# Best Roast for Canning



## netskyblue (Jul 25, 2012)

What would you guys consider to be the best roast for canning in large-ish hunks for "canned pot roast?"

I want to do some in quart jars with a seasoned broth, and toss some caramelized onions and garlic in the jars. I want a nice roast that will be tender, taste good, and not have a lot of waste - gristle or fat that I have to cut out.


----------



## tambo (Mar 28, 2003)

I sure hope it's chuck roast!! I just bought some to can this weekend.


----------



## terri9630 (Mar 12, 2012)

Pick a roast that doesn't have lots of fat or gristle on it or trim it off. The roast will be pressure canned (cooked) so it will be tender. I buy my beef at a local meat market and they will trim it anyway I want.


----------



## Txsteader (Aug 22, 2005)

Rump roast is my preferred cut. Very little fat to trim, merely cut it into cubes and process.


----------



## julieq (Oct 12, 2008)

I 'prefer' whatever is on sale. If there's gristle or fat, I cut it off and that goes to the dogs or cats, so no waste there. 

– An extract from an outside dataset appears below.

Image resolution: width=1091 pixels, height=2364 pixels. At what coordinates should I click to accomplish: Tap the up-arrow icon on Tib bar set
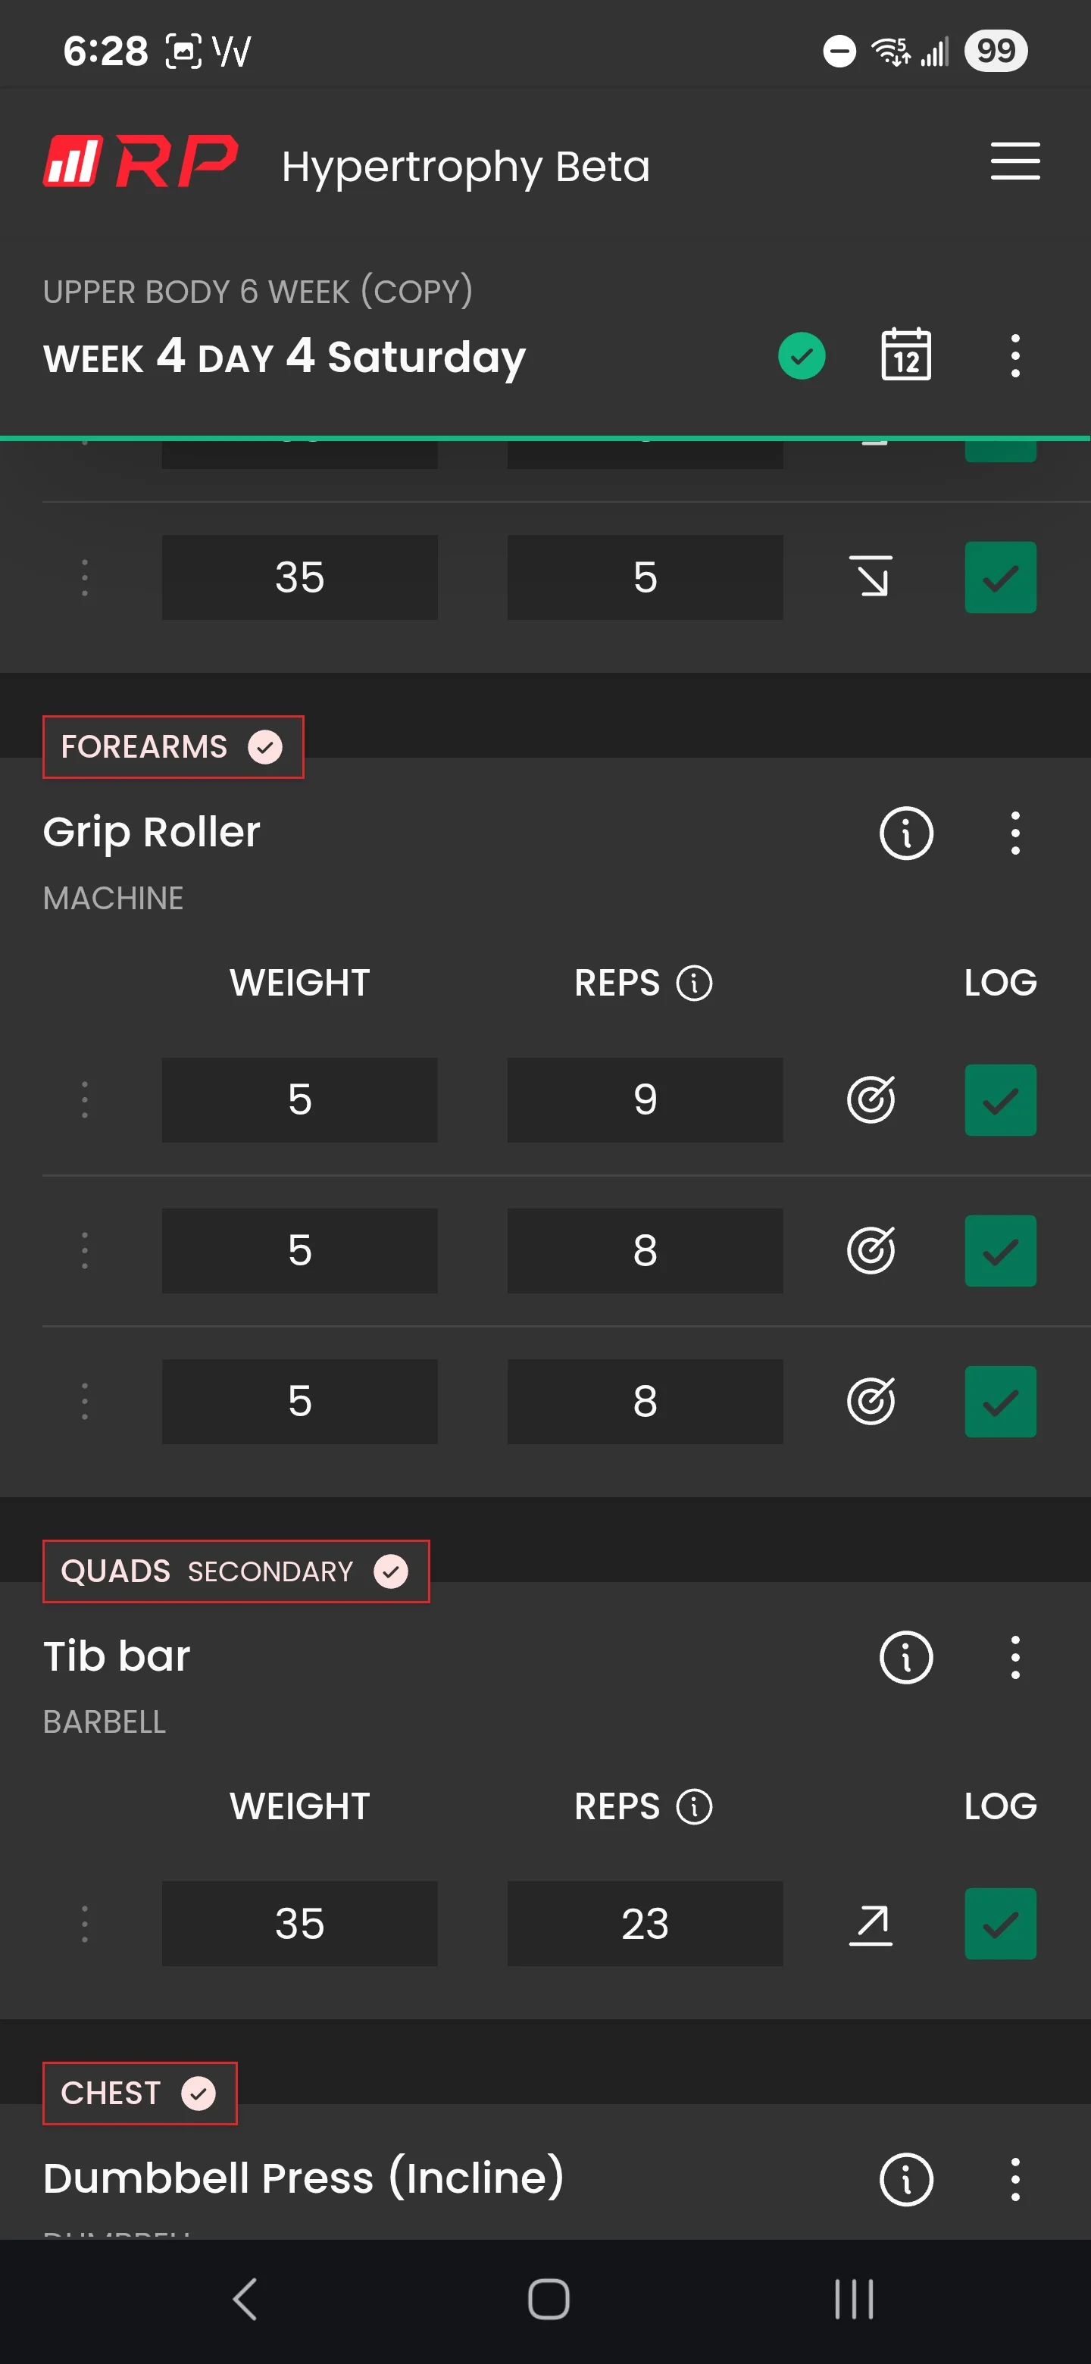(x=870, y=1924)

Pressure canning, in my experience, tenderizes even the worst cuts of meat. So save some money and buy more canning jars and lids!

I've got a bunch of various types of dried beans that are far past their prime use date, so I'm slowly getting them pressure canned and they're turning out perfectly tender!


----------



## netskyblue (Jul 25, 2012)

I went to Costco after work and really studied their meat department. The roast cuts that seemed most to my liking were the eye of round, and the top round roasts. 

I got a 6 lb package of eye of round, it was perfect for this, and at $2.99/lb, a good deal. That's about as low as I see roasts go on sale at the regular grocery stores here, and a local grocery had eye of round on sale this week at something like $3.49/lb. So I felt good about the purchase!

If I'm just cubing up meat for stew, I'm not so picky. I'll use the icky bits for making stock.

So I got four quarts of niiiiice big, thick chunks of roast, with caramelized onions, a smashed garlic clove, basil and worsestershire sauce (and salt and pepper) with my homemade beef stock in the jars. I plan to dump it into a pan and make gravy with the sauce, served over some of my canned potatoes one of these nights when I'm home late and don't feel like cooking (but feel like eating).

The way I figured it, including the price of the onions, I came to around $5/quart. And that will feed the both of us, with probably one lunch leftover. Not bad!








<--- My meat







<--- The only waste, a flap of fat from each roast







<--- Browned







<--- Ingredients


----------



## lathermaker (May 7, 2010)

I just bought some really nice looking rump roast on sale for $3.88#. I'm going to can it in my rescued (garage sale) & refurbished Old #7 National Pressure Canner. My one sister used to think I'm totally nuts.....but she had to eat her words...and my totally homemade beef & noodles...it somehow changed her mind about prepping foods! LOLOLOOL

Nothing goes to waste around here...either the dog & cats eat it, or the critters that frequent my compost pile!


----------